A massive dust storm raging across Mars has overcome NASA’s aging Opportunity rover, putting the unmanned, solar-powered vehicle into sleep mode and raising concerns about its survival, the US space agency said Wednesday.
The unusually severe dust storm has blocked out the Sun over one quarter of the Red Planet, blanketing an area spanning 14 million square miles (35 million square kilometers), NASA said.
Opportunity, located in a spot called Perseverance Valley, “has fallen asleep and is waiting out the storm,” said John Callas, Opportunity project manager at NASA’s Jet Propulsion Laboratory.
“We are concerned but we are hopeful that the storm will clear and the rover will be able to communicate with us.”
The storm was first detected on May 30, and grew worse in recent days.
The robotic vehicle—one of two currently operating on Mars—has shut everything down except its master clock, and last communicated with Earth on June 10.
Callas declared a “spacecraft emergency” due to low power.
Opportunity, along with its twin named Spirit, launched in 2003 and landed on Mars a year later to hunt for signs of past life.
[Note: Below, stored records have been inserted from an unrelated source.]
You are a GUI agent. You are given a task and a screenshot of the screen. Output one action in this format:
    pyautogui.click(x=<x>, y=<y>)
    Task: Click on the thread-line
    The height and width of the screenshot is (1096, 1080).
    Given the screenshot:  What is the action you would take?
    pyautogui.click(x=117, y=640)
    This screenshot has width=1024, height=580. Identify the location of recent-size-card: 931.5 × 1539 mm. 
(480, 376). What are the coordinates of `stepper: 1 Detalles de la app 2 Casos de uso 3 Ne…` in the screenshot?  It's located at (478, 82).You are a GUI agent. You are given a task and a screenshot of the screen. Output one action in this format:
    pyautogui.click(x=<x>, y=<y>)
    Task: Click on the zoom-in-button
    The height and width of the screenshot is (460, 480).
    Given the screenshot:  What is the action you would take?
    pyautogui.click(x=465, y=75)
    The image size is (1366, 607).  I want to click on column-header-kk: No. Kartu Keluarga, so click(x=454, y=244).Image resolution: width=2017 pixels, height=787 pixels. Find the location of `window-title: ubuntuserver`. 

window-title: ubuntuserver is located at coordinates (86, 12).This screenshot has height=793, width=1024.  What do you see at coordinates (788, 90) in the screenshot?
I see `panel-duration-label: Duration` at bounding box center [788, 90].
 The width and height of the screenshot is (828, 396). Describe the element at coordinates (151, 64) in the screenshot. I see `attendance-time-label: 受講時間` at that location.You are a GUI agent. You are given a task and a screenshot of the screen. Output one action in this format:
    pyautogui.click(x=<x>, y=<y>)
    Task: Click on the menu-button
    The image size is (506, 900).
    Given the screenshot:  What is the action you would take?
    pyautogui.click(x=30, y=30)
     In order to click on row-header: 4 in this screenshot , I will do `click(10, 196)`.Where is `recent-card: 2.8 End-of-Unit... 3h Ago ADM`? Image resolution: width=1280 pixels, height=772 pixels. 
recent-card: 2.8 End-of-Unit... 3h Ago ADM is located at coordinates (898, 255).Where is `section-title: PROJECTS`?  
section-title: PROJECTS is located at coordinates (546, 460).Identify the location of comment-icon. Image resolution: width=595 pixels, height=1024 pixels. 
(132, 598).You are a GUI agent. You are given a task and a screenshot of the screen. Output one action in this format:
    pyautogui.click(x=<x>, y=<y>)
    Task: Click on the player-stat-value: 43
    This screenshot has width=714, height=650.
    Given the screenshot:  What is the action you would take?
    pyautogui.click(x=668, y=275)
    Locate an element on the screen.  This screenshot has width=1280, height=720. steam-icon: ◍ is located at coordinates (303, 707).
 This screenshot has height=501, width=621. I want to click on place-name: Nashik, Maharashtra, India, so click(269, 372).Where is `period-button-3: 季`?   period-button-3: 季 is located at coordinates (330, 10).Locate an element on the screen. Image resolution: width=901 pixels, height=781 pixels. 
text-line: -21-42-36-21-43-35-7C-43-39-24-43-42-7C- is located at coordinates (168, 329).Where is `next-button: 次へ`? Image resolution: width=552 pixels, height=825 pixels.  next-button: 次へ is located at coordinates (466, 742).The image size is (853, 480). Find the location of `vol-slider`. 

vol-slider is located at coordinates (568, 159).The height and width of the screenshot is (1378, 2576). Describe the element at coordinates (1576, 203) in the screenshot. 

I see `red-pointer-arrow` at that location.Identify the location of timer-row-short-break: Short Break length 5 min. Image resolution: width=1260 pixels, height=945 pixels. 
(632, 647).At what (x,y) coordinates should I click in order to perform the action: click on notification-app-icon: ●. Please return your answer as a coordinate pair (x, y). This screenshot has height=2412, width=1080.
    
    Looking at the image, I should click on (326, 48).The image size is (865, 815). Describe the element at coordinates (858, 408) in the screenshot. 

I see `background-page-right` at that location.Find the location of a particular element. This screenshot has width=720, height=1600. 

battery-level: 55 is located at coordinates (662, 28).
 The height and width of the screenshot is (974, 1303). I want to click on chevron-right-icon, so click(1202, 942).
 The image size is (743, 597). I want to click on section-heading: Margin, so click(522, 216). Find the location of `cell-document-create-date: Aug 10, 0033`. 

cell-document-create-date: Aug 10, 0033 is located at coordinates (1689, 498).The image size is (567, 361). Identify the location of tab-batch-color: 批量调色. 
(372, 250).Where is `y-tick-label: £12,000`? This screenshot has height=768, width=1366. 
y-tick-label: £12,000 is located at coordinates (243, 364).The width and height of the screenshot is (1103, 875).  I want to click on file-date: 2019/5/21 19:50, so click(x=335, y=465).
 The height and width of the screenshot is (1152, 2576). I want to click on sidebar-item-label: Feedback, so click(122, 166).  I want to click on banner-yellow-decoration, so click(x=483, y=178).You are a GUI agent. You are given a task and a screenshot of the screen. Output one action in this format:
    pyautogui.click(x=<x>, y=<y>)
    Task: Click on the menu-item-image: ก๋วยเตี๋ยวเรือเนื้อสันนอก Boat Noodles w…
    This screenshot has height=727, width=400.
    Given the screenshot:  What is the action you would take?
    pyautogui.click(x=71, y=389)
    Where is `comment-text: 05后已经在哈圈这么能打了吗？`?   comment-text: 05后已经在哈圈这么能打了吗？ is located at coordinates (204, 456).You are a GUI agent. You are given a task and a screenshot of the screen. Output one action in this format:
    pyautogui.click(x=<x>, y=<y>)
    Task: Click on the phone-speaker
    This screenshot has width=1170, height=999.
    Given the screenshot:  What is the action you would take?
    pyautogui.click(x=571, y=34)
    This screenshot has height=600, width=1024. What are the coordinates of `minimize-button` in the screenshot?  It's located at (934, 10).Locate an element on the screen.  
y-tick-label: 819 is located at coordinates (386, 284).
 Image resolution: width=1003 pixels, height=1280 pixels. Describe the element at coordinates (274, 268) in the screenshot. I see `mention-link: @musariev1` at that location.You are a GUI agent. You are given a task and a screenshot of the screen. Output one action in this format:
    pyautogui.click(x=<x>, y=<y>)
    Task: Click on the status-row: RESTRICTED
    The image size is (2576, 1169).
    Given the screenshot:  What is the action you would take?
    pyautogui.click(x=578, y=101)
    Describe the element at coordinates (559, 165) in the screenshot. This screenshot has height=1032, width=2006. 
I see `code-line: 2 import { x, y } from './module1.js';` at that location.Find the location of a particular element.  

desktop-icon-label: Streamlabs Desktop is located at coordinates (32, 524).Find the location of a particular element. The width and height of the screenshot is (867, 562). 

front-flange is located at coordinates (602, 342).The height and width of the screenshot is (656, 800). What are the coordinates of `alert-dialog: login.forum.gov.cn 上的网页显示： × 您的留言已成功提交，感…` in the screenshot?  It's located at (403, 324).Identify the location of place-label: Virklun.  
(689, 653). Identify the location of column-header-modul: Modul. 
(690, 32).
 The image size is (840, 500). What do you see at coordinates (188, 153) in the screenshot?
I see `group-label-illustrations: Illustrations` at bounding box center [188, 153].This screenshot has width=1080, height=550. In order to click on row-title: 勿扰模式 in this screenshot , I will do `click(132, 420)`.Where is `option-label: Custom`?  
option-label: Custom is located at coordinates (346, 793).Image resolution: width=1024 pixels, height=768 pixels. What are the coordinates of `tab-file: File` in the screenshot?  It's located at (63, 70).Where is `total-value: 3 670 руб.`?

Its mission was initially meant to last just 90 days.
The rover “has made a number of discoveries about the Red Planet including dramatic evidence that long ago at least one area of Mars stayed wet for an extended period and that conditions could have been suitable for sustaining microbial life,” NASA said in a statement.
According phys.org When the storm struck, Opportunity was tooling around near a channel, carved in rim of crater, to see if it might have been created by flowing water, wind erosion, or something else.